How do you get your kid to care about social justice? Well, you can bring her to marches and protests on important issues before she’s old enough to walk; croon her to sleep with freedom songs; or fill her Christmas stocking with fair-trade goodies.
My parents did all that when I was little. Some of my earliest memories involve talking to homeless people in my neighborhood, attending demonstrations with my church, door-to-door lobbying with my mom, even dressing up as Winnie the Pooh on a couple occasions to raise awareness about corporate child labor practices. But these events were just the side effects of having activist Christian parents; they say little about our family life and my own formation as a young person.
Perhaps one of the keys to social justice parenting is to ignore the question above. You can’t get your kid to care about social justice issues. Much like you can’t force your child to be a Christian, to dress a certain way, or to listen to certain music, you can’t set out with a goal to shape your child’s passions and interests. Parents who do this either get lucky or, more likely, meet strong resistance from their young ones. My father tells me that the question parents should continuously ask themselves is this: How can I reflect a vision for a more just and compassionate society within my family?

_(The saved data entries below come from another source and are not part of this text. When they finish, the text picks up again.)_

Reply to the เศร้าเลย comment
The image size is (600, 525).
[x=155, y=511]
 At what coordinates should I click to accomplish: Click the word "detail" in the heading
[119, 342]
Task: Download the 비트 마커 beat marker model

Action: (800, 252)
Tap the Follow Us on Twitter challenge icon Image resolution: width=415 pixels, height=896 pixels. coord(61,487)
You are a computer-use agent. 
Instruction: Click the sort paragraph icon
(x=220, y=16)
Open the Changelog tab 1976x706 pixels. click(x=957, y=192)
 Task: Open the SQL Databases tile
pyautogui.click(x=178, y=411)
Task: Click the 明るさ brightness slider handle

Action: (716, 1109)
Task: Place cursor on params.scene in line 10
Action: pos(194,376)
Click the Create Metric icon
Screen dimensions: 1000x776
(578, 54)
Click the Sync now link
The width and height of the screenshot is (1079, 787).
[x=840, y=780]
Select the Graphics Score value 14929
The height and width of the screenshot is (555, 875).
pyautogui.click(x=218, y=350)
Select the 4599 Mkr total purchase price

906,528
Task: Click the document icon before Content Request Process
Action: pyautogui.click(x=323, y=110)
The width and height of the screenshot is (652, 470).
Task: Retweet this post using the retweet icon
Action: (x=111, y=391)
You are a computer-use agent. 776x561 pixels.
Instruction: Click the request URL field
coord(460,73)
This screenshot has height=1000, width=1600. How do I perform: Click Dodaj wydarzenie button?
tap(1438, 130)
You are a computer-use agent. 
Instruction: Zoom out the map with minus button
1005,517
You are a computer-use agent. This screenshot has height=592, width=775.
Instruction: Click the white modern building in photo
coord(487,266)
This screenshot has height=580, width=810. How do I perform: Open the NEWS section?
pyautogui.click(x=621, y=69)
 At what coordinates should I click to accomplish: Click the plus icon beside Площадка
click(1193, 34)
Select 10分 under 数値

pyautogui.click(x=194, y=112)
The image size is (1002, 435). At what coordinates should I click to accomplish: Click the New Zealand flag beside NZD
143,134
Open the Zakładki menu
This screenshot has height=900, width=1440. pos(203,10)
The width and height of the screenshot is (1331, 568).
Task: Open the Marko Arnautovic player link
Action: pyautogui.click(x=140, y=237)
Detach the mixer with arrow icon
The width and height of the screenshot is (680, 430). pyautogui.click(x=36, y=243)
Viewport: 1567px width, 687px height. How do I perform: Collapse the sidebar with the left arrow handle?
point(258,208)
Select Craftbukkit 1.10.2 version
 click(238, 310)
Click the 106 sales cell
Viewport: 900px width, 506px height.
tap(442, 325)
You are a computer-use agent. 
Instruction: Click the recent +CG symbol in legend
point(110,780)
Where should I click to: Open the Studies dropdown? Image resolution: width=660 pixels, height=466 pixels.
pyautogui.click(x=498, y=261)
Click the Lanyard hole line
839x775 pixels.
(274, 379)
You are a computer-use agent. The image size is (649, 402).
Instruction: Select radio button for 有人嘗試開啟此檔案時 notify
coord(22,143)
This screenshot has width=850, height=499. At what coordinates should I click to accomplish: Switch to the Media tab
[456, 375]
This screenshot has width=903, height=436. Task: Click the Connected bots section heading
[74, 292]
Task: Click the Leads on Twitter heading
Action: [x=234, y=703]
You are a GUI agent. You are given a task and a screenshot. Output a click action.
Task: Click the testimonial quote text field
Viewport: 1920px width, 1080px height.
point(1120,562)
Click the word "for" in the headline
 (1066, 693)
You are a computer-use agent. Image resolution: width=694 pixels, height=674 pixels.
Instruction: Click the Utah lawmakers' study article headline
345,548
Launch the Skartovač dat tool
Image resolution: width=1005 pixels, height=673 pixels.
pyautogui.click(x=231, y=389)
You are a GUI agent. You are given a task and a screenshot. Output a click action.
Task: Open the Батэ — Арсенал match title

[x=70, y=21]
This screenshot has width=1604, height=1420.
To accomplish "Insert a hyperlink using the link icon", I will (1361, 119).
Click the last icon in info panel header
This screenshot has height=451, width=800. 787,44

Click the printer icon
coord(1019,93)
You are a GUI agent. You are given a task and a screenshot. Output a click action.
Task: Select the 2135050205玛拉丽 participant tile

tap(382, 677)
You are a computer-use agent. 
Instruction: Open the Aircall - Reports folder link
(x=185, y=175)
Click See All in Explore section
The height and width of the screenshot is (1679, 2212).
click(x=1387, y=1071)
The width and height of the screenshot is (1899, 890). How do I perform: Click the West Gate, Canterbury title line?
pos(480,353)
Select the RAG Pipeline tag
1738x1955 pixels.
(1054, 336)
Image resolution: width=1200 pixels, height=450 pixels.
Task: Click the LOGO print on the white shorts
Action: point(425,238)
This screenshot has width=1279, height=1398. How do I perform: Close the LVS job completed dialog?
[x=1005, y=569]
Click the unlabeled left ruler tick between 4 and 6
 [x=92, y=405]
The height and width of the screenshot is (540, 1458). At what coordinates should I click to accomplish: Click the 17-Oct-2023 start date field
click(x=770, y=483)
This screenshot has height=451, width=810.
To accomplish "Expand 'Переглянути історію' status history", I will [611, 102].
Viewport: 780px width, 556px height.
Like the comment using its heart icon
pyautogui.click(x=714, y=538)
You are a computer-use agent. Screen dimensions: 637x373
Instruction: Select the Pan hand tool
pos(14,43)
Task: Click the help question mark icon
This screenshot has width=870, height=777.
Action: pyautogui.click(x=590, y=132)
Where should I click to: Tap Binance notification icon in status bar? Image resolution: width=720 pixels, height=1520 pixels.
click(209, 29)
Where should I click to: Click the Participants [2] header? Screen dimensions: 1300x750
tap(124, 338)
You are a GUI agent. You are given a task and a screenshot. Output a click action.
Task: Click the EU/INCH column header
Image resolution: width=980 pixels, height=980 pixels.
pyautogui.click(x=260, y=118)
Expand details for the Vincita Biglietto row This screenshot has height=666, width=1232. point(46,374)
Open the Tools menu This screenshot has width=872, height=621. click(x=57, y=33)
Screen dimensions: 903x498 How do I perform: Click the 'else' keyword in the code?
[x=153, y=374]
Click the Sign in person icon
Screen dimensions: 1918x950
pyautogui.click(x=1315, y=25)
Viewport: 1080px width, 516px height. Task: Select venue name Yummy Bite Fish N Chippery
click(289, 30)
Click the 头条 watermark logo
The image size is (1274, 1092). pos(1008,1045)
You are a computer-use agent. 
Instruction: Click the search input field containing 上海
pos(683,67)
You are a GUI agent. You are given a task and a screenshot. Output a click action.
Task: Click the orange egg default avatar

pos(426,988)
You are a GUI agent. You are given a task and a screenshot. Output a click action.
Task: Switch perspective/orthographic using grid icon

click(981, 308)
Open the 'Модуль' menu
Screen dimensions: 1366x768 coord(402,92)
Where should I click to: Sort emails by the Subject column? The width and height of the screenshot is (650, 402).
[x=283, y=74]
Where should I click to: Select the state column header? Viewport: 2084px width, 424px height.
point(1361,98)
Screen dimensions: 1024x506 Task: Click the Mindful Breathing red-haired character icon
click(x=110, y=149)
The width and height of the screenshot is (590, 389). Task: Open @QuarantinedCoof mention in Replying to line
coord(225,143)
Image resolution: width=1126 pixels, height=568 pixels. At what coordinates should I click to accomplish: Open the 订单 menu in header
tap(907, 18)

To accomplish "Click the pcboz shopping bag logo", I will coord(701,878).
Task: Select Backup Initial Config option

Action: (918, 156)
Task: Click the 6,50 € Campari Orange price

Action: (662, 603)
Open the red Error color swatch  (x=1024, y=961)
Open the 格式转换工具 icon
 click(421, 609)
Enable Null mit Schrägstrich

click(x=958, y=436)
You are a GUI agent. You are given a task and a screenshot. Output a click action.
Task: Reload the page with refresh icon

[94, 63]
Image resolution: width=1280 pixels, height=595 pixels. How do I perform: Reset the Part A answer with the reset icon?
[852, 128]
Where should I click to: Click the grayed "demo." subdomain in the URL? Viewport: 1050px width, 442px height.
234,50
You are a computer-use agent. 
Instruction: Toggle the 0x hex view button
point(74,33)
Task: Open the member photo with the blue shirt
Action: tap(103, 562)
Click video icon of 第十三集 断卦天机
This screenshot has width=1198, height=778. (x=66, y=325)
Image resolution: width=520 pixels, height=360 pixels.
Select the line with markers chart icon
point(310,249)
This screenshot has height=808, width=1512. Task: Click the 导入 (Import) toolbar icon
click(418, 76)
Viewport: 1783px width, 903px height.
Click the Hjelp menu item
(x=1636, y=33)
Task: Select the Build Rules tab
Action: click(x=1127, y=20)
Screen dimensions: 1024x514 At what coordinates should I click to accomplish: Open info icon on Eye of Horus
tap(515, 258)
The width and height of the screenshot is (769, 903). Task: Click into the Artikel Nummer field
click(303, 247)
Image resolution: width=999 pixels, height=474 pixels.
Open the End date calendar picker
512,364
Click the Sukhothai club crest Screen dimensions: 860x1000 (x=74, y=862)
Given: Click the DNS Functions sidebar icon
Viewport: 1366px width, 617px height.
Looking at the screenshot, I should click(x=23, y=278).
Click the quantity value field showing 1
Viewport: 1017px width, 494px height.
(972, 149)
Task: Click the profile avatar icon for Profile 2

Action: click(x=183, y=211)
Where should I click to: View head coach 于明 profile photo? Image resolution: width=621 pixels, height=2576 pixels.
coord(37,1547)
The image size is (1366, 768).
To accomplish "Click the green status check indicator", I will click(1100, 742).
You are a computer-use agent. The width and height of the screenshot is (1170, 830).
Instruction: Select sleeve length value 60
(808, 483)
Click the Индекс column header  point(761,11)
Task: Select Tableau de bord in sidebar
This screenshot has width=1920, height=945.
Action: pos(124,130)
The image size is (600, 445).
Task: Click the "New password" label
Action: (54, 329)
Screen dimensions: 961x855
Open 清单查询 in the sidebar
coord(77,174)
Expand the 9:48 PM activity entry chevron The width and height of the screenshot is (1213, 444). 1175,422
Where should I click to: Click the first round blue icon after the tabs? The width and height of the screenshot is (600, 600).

The goal of social justice parenting is not to produce the “right” kind of child—it is to create an environment in which love flourishes and the structures of family life are consistent with a vision for a better world. In my family, this meant that we functioned democratically (or, to my 4-year-old mind, with everyone “on board”). For the most part, we made decisions at weekly family meetings in which everyone had an equal opportunity to participate. My parents tried not to use age, education level, and income as trump cards for important family matters. That is, we rarely heard the phrases: “Because I said so,” or, “Because I know more than you do,” or “Because it’s my money.”
We had an understanding in our family that each member should contribute according to his or her abilities. My sister and I weren’t expected to contribute to our household financially, but we were expected to help out and be present. (Although now, when my sister and I are home on vacation, I’ve heard my parents say more than once that they wish they had made us do more chores when we were little. They’re probably right.)
We were always allowed and encouraged to communicate our feelings honestly. We were never told to stop being angry, to stop crying, to accept what we were told without question or clarification. In a space where communication is safe and open, there are opportunities for transformative discussions. Today, I still talk with my parents about most things, and we have great social and political debates.
My mother remembers that she and my father had to be careful not to let their passion for social justice issues lead to neglectful parenting. While my parents could have spent a lot more time at meetings or other events, they made conscious efforts to be home for our family. They didn’t want us to resent the work they did in the world. Instead, they wanted to reflect their love and commitment for our family in the work choices they made.
Christian social justice parenting will look different in each family. And so will the formation of children. Ultimately, each young person chooses her own passions, her own perspective, and her own lifework. Parents have an important role to play in helping their children live into their full potential—that’s what justice parenting is all about.
Anne Marie Roderick is editorial assistant at Sojourners.